All entries must be set down once more, precisely as given.

______________________________

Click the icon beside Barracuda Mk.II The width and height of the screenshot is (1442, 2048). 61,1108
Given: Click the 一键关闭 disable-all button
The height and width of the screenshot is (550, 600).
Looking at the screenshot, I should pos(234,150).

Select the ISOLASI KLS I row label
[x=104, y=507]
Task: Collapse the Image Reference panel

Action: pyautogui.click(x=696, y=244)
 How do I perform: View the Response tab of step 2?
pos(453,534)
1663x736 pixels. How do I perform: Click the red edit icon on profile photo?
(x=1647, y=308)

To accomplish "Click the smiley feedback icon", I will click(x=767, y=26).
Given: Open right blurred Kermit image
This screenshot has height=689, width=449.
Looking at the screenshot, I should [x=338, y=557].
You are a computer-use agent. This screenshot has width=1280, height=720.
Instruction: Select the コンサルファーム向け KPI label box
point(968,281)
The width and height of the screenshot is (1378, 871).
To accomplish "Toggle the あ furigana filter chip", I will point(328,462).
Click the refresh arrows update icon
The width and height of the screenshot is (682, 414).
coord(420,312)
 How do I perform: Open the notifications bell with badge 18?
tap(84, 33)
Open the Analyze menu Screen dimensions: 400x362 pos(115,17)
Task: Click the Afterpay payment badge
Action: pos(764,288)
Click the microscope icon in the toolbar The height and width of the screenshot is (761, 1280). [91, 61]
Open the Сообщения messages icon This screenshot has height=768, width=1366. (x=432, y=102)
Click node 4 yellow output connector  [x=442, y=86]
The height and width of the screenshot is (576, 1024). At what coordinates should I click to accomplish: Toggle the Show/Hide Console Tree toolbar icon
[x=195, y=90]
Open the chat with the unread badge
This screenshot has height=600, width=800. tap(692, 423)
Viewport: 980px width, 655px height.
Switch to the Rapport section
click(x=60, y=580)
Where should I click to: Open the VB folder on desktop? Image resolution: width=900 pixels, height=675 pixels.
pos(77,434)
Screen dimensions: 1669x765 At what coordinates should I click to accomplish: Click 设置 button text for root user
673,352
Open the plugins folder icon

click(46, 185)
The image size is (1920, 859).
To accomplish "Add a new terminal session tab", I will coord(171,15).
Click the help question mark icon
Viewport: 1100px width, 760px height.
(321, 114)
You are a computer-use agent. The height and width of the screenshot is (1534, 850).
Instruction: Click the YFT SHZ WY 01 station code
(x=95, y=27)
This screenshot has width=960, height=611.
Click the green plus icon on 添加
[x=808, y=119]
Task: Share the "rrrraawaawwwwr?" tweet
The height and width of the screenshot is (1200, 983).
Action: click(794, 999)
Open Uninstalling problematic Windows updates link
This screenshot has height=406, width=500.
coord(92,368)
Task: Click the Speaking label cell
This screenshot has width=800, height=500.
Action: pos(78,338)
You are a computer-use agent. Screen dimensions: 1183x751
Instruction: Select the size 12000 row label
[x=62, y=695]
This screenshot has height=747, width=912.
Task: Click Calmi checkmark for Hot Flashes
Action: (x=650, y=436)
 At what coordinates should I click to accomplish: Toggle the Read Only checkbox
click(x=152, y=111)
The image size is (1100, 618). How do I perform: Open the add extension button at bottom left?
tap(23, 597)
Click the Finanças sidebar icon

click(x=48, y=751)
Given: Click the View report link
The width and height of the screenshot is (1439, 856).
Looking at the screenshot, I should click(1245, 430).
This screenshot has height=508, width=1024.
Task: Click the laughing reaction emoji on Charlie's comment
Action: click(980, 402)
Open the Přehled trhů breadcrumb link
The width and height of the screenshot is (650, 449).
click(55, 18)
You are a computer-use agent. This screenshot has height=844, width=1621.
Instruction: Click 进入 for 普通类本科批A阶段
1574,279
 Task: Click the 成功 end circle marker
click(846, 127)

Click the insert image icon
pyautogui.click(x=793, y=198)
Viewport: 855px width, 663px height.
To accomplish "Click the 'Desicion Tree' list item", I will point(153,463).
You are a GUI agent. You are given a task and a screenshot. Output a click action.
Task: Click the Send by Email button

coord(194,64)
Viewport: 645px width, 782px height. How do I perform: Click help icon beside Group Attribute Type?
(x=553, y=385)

______________________________

**Answer to the exercise**
Click the icon beside Barracuda Mk.II The width and height of the screenshot is (1442, 2048). 61,1108
Given: Click the 一键关闭 disable-all button
The height and width of the screenshot is (550, 600).
Looking at the screenshot, I should pos(234,150).

Select the ISOLASI KLS I row label
[x=104, y=507]
Task: Collapse the Image Reference panel

Action: pyautogui.click(x=696, y=244)
 How do I perform: View the Response tab of step 2?
pos(453,534)
1663x736 pixels. How do I perform: Click the red edit icon on profile photo?
(x=1647, y=308)

To accomplish "Click the smiley feedback icon", I will click(x=767, y=26).
Given: Open right blurred Kermit image
This screenshot has height=689, width=449.
Looking at the screenshot, I should [x=338, y=557].
You are a computer-use agent. This screenshot has width=1280, height=720.
Instruction: Select the コンサルファーム向け KPI label box
point(968,281)
The width and height of the screenshot is (1378, 871).
To accomplish "Toggle the あ furigana filter chip", I will point(328,462).
Click the refresh arrows update icon
The width and height of the screenshot is (682, 414).
coord(420,312)
 How do I perform: Open the notifications bell with badge 18?
tap(84, 33)
Open the Analyze menu Screen dimensions: 400x362 pos(115,17)
Task: Click the Afterpay payment badge
Action: pos(764,288)
Click the microscope icon in the toolbar The height and width of the screenshot is (761, 1280). [91, 61]
Open the Сообщения messages icon This screenshot has height=768, width=1366. (x=432, y=102)
Click node 4 yellow output connector  [x=442, y=86]
The height and width of the screenshot is (576, 1024). At what coordinates should I click to accomplish: Toggle the Show/Hide Console Tree toolbar icon
[x=195, y=90]
Open the chat with the unread badge
This screenshot has height=600, width=800. tap(692, 423)
Viewport: 980px width, 655px height.
Switch to the Rapport section
click(x=60, y=580)
Where should I click to: Open the VB folder on desktop? Image resolution: width=900 pixels, height=675 pixels.
pos(77,434)
Screen dimensions: 1669x765 At what coordinates should I click to accomplish: Click 设置 button text for root user
673,352
Open the plugins folder icon

click(46, 185)
The image size is (1920, 859).
To accomplish "Add a new terminal session tab", I will coord(171,15).
Click the help question mark icon
Viewport: 1100px width, 760px height.
(321, 114)
You are a computer-use agent. The height and width of the screenshot is (1534, 850).
Instruction: Click the YFT SHZ WY 01 station code
(x=95, y=27)
This screenshot has width=960, height=611.
Click the green plus icon on 添加
[x=808, y=119]
Task: Share the "rrrraawaawwwwr?" tweet
The height and width of the screenshot is (1200, 983).
Action: click(794, 999)
Open Uninstalling problematic Windows updates link
This screenshot has height=406, width=500.
coord(92,368)
Task: Click the Speaking label cell
This screenshot has width=800, height=500.
Action: pos(78,338)
You are a computer-use agent. Screen dimensions: 1183x751
Instruction: Select the size 12000 row label
[x=62, y=695]
This screenshot has height=747, width=912.
Task: Click Calmi checkmark for Hot Flashes
Action: (x=650, y=436)
 At what coordinates should I click to accomplish: Toggle the Read Only checkbox
click(x=152, y=111)
The image size is (1100, 618). How do I perform: Open the add extension button at bottom left?
tap(23, 597)
Click the Finanças sidebar icon

click(x=48, y=751)
Given: Click the View report link
The width and height of the screenshot is (1439, 856).
Looking at the screenshot, I should click(1245, 430).
This screenshot has height=508, width=1024.
Task: Click the laughing reaction emoji on Charlie's comment
Action: click(980, 402)
Open the Přehled trhů breadcrumb link
The width and height of the screenshot is (650, 449).
click(55, 18)
You are a computer-use agent. This screenshot has height=844, width=1621.
Instruction: Click 进入 for 普通类本科批A阶段
1574,279
 Task: Click the 成功 end circle marker
click(846, 127)

Click the insert image icon
pyautogui.click(x=793, y=198)
Viewport: 855px width, 663px height.
To accomplish "Click the 'Desicion Tree' list item", I will point(153,463).
You are a GUI agent. You are given a task and a screenshot. Output a click action.
Task: Click the Send by Email button

coord(194,64)
Viewport: 645px width, 782px height. How do I perform: Click help icon beside Group Attribute Type?
(x=553, y=385)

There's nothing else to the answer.